When he arrived, I felt ridiculous for considering that Bogdan would care that we had replaced his parents as heads of his former household. “Larissa,” he whispered, and I gave him a quick hug. I could hardly look into his weary eyes, which hid under his disheveled sandy hair. The broken man who walked through our door did not seem like someone who could care that he was returning to his gilded childhood home. He was utterly defeated, nothing like the mischievous boy I remembered. He was in mourning, of course, and in a way, so was I, but still, I was relieved to feel no attraction to him, only pity. He spent his first week in our cabinet, studying an old atlas from before the Great War, tracing the outlines of countries where he had never been, as if to form an escape route from his hopeless existence. Though he did seem to turn the corner after a while, and I believe my son was responsible. Bogdan would take my serious child to the park behind our apartment, and it cheered him greatly.

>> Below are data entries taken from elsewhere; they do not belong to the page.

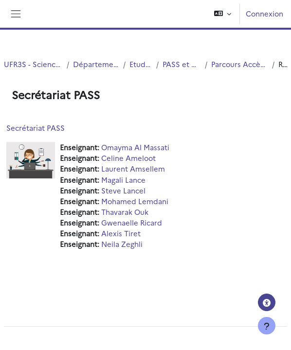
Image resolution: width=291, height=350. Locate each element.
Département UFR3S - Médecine (96, 64)
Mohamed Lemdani (134, 201)
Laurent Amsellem (133, 168)
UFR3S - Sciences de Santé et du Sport (33, 64)
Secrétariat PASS (35, 127)
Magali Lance (123, 180)
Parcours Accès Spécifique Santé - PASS (239, 64)
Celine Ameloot (128, 158)
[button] (222, 14)
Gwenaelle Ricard (131, 222)
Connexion (264, 13)
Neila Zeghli (122, 244)
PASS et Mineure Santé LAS (181, 64)
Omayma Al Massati (135, 147)
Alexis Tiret (121, 233)
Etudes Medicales (141, 64)
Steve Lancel (123, 190)
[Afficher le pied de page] (266, 325)
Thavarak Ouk (124, 212)
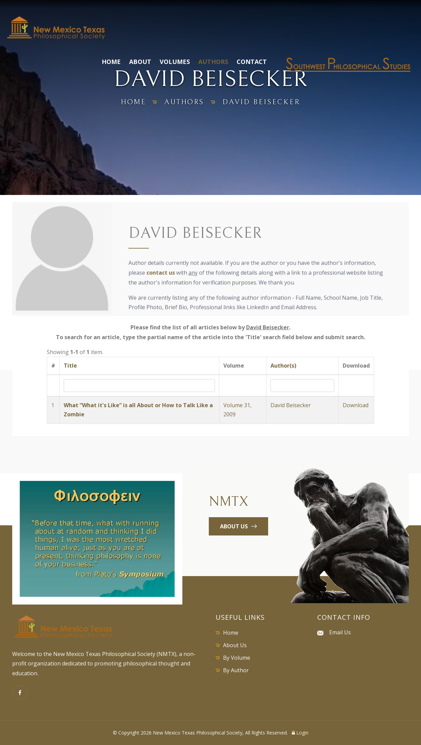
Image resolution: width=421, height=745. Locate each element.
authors (185, 102)
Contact (252, 62)
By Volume (236, 657)
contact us (160, 274)
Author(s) (283, 365)
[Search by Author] (302, 385)
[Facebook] (19, 692)
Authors (213, 62)
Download (355, 405)
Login (300, 732)
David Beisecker (290, 405)
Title (70, 365)
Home (111, 62)
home (132, 102)
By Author (236, 670)
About (140, 62)
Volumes (175, 62)
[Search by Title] (139, 385)
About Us (235, 645)
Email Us (340, 632)
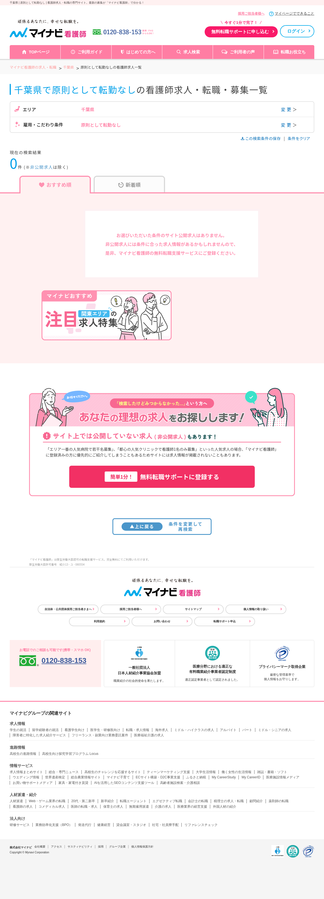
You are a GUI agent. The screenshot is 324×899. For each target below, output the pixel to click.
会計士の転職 (198, 801)
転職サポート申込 (225, 621)
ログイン (296, 31)
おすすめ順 (55, 184)
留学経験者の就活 (45, 730)
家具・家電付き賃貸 (73, 783)
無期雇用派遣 (139, 807)
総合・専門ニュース (64, 772)
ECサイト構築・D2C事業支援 (158, 777)
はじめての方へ (140, 52)
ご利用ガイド (90, 52)
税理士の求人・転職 (229, 801)
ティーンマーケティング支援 (168, 772)
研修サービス (20, 825)
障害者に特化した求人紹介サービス (39, 735)
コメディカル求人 (51, 807)
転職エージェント (133, 801)
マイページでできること (294, 13)
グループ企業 (117, 846)
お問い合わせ (162, 621)
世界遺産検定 (55, 777)
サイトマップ (193, 609)
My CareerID (250, 777)
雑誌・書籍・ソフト (272, 772)
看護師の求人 (23, 807)
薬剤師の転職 (279, 801)
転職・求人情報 (137, 730)
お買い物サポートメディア (33, 783)
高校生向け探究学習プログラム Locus (70, 754)
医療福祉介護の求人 (149, 735)
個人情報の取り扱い (255, 609)
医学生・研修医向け (105, 730)
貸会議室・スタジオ (131, 825)
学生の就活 (18, 730)
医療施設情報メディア (282, 777)
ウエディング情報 (26, 777)
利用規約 (99, 621)
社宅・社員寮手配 (165, 825)
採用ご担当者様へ (251, 13)
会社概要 (39, 846)
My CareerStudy (224, 777)
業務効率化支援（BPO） (53, 825)
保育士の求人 (113, 807)
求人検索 (191, 52)
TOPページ (39, 52)
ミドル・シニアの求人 (274, 730)
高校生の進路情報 (23, 754)
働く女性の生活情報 (236, 772)
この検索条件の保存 (261, 138)
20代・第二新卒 (83, 801)
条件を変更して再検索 (162, 526)
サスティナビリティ (80, 846)
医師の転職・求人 (84, 807)
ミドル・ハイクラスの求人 (194, 730)
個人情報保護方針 (142, 846)
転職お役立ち (293, 52)
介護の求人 (163, 807)
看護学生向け (74, 730)
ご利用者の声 (242, 52)
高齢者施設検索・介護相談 (180, 783)
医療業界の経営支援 (192, 807)
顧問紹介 (256, 801)
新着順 (129, 184)
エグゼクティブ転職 (167, 801)
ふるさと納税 (196, 777)
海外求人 (161, 730)
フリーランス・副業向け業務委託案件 (100, 735)
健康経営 (103, 825)
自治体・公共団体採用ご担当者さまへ (68, 609)
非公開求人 (41, 167)
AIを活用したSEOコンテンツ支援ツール (124, 783)
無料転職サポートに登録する (162, 476)
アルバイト (228, 730)
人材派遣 (16, 801)
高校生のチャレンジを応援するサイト (112, 772)
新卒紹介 (107, 801)
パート (247, 730)
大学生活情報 (206, 772)
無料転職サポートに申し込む (240, 31)
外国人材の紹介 (224, 807)
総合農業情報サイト (86, 777)
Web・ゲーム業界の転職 (47, 801)
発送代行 (84, 825)
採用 (101, 846)
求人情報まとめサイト (26, 772)
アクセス (56, 846)
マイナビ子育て (118, 777)
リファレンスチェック (201, 825)
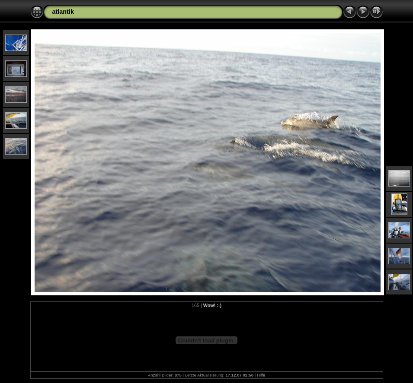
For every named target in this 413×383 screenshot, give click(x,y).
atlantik (63, 11)
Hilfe (261, 375)
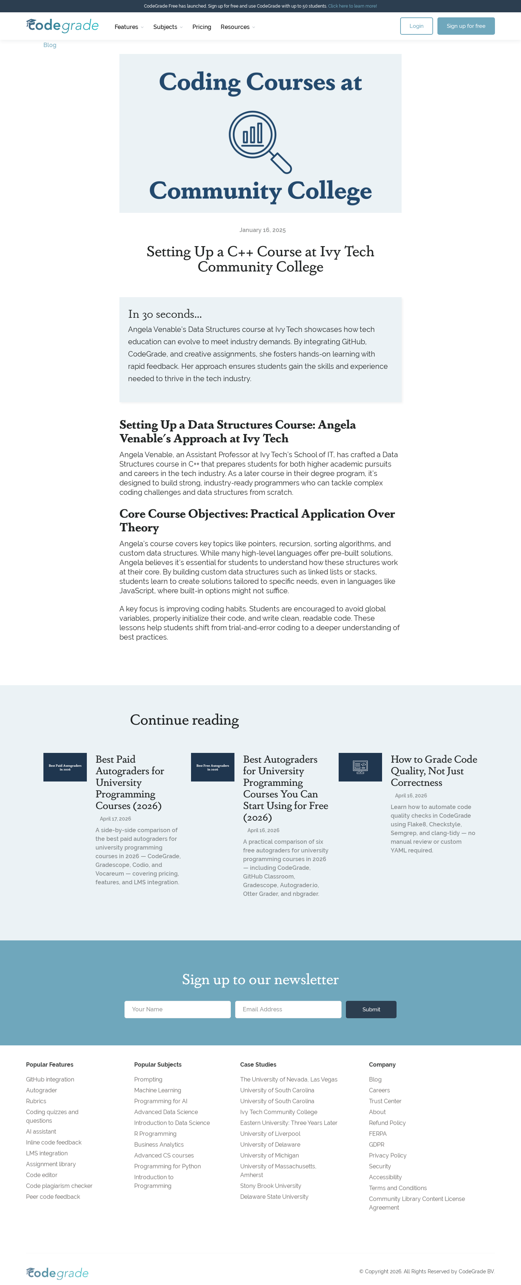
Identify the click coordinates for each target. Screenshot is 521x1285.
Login (417, 26)
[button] (129, 26)
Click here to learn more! (352, 6)
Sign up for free (466, 26)
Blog (49, 45)
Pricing (201, 27)
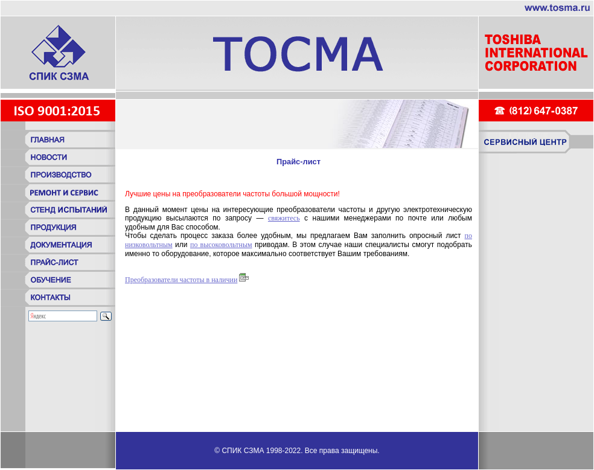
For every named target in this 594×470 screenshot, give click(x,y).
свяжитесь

My husband was a man of action. He had a barber trim Bogdan’s hair and face, and he did shed about ten years, touching his face periodically as if he, too, could not believe it was really his. Though he still moped, he gained weight and looked presentable enough that Misha made him a courier for the Institute’s laboratory. His task was to carry boxes of chemicals from various laboratories all over the city to the Institute. He took to the job, though he still believed everyone at the Institute was a Fascist, his brother included. He must have put his rebellious thoughts aside because he realized that getting out of the house was more important than sticking to his principles at that juncture.

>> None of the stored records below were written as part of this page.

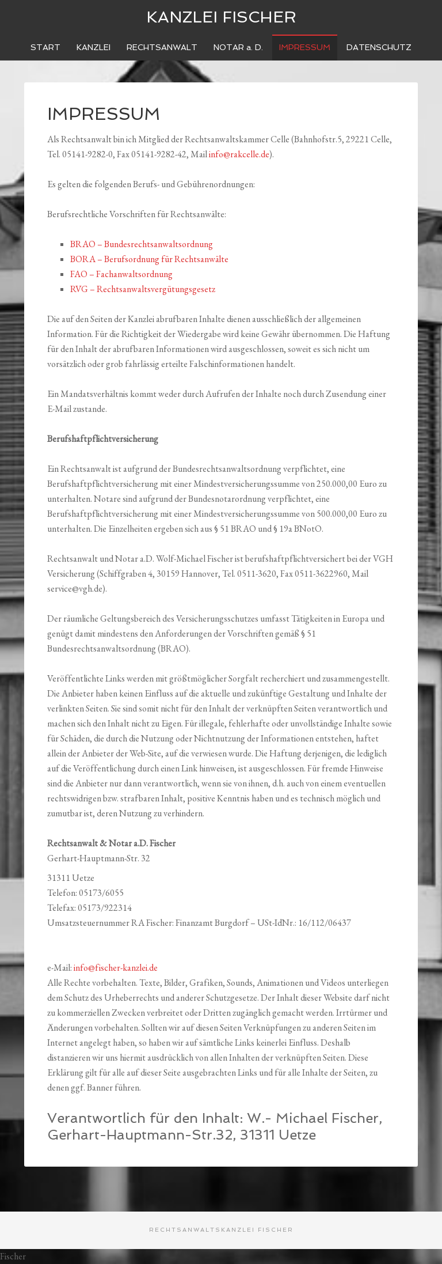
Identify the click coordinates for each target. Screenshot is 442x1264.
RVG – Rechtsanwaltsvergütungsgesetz (142, 289)
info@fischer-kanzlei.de (116, 968)
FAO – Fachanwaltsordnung (121, 274)
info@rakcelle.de (239, 154)
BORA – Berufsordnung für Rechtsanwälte (149, 259)
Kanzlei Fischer (221, 17)
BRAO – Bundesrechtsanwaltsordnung (141, 244)
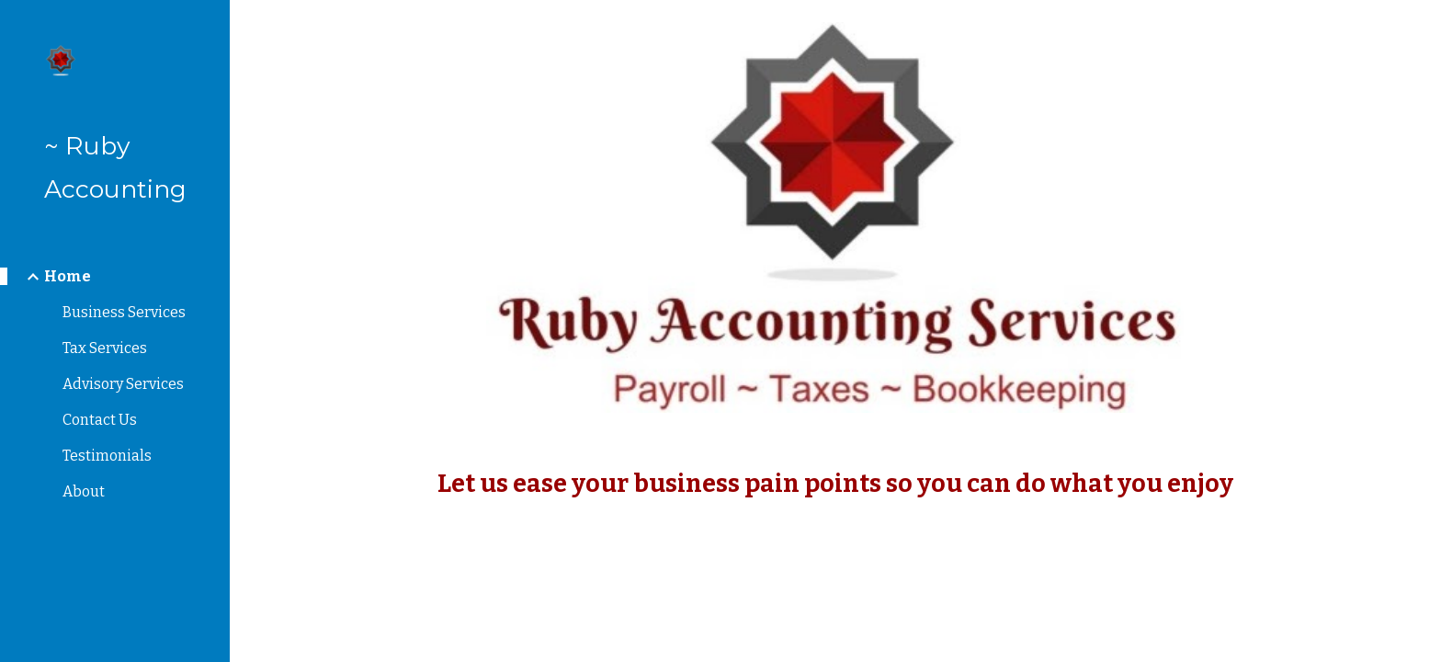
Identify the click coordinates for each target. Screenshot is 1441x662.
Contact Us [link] (99, 419)
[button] (1419, 26)
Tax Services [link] (104, 348)
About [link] (83, 491)
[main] (835, 484)
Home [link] (67, 276)
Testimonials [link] (107, 455)
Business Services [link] (124, 312)
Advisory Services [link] (123, 384)
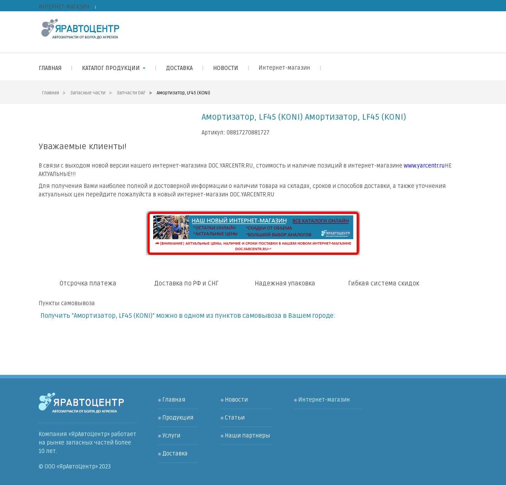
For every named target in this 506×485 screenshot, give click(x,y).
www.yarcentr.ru (424, 165)
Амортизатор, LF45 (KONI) (183, 93)
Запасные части (87, 93)
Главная (50, 93)
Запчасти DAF (131, 93)
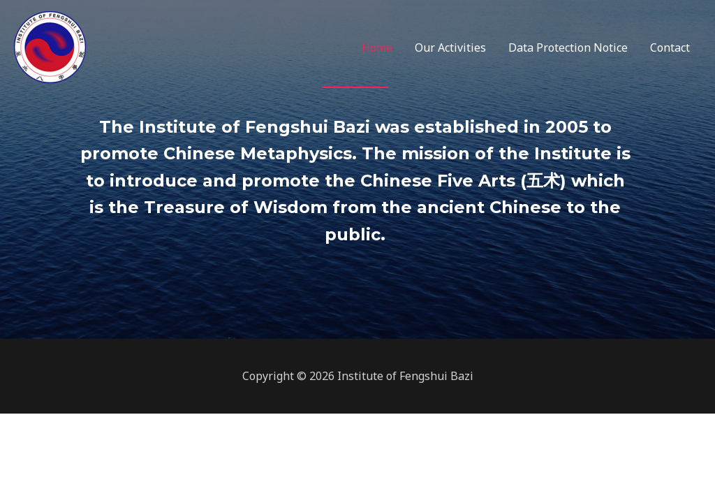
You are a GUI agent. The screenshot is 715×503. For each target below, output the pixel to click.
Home (377, 47)
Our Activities (450, 47)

He enjoyed the fresh air, the walks punctuated by bus rides, the interactions with the scientists, as if he, too, were a learned man. After several months of stability, he moved into a small apartment of his own, four floors above ours. His final goodbye was sitting down at our untouched piano and playing a perfectly competent rendition of “Für Elise”—this was just one of the many things he must have learned to do while he was gone. Misha was relieved, not only because his brother was thriving but also because we would get some relief from his dark, manic energy. How quiet the house was in the evenings, without Bogdan and his brooding and tales from Rome, his smirking criticism of our acidic red wine!

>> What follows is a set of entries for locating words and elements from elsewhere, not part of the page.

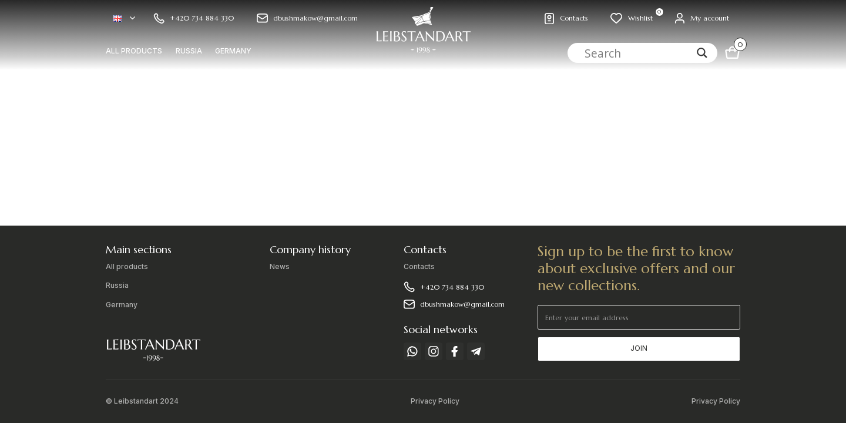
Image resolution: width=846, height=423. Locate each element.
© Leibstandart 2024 (142, 401)
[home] (422, 35)
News (280, 267)
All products (134, 51)
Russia (189, 51)
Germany (233, 51)
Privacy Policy (435, 401)
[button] (124, 18)
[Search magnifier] (702, 53)
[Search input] (638, 53)
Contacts (419, 267)
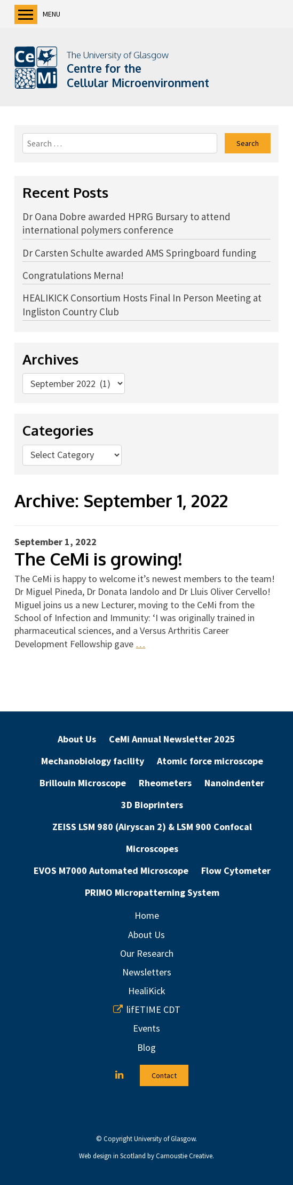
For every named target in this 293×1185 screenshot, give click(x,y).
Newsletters (146, 972)
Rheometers (165, 783)
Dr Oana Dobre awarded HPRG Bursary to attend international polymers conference (126, 223)
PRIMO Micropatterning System (152, 892)
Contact (164, 1075)
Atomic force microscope (210, 761)
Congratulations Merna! (73, 275)
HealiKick (146, 991)
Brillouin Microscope (82, 783)
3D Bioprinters (152, 805)
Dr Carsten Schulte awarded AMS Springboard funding (139, 252)
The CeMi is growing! (98, 559)
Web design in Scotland (112, 1155)
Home (146, 915)
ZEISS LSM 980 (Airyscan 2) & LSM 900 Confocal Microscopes (152, 837)
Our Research (146, 953)
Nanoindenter (234, 783)
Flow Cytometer (236, 870)
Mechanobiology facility (92, 761)
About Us (77, 739)
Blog (146, 1047)
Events (146, 1028)
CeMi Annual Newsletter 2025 (172, 739)
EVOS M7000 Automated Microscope (111, 870)
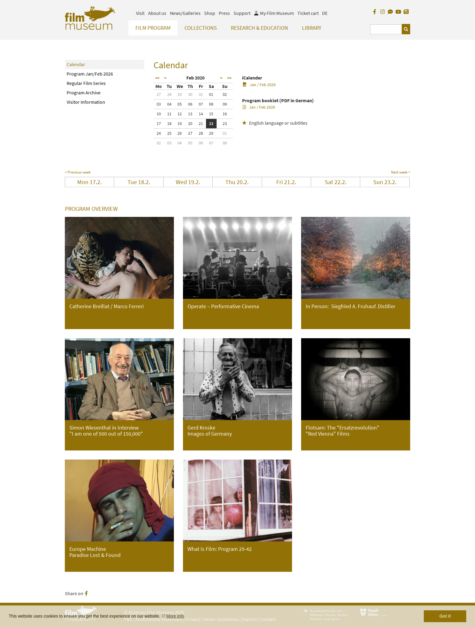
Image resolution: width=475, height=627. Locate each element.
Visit (140, 13)
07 (201, 104)
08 (211, 104)
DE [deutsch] (324, 13)
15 (211, 113)
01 (211, 94)
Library (311, 27)
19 (180, 123)
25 (169, 133)
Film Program (153, 27)
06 (190, 104)
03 (159, 104)
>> (229, 78)
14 (201, 113)
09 (225, 104)
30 (190, 94)
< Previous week (78, 172)
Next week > (400, 172)
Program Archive (84, 92)
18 (169, 123)
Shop (209, 13)
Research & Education (259, 27)
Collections (200, 27)
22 (211, 123)
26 (180, 133)
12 (180, 113)
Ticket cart (308, 13)
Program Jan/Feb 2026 (90, 74)
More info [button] (175, 616)
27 (159, 94)
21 (201, 123)
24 (159, 133)
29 (180, 94)
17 (159, 123)
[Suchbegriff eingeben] (386, 29)
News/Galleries (185, 13)
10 (159, 113)
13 (190, 113)
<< (157, 78)
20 (190, 123)
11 (169, 113)
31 (201, 94)
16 (225, 113)
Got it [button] (445, 616)
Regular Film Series (86, 83)
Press (224, 13)
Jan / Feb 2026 (259, 84)
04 (169, 104)
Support (242, 13)
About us (157, 13)
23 (225, 123)
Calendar (76, 64)
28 (169, 94)
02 (225, 94)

I still felt it, after all—the improbable pull toward this broken man. I loved my husband, but he worked such long hours and, well, most of our conversations were centered on our boy. I loved my boy, too, but he was such a serious, solemn creature, preferring his toys to people, not as interested in reading with his mama as I had hoped, though he did have a soft spot for his playful uncle Bogdan, who was still more comfortable with children than his fellow man, ever since he joked around with young Yaroslava. Again, I could not help but wonder why he and my sister had not reproduced.
I was bold enough to ask one afternoon, when Bogdan and I took Tolik to the park. He ran ahead of us to the swings and we watched him from a bench.
“I’m sorry you—could not have children,” I said. Bogdan narrowed his eyes and I bumbled on. “That, you two weren’t able…”
I didn’t think anything had the power to truly stun him until I saw the look on his face. He had made it through the war without being shocked. And even though my sister’s death had devastated him, he still bore it like a fact of life, something to be expected. But now he jumped from the bench like it was smoldering. I had hardly mentioned my sister to him, and he had likely imagined I would say something tender about her, if I said anything at all.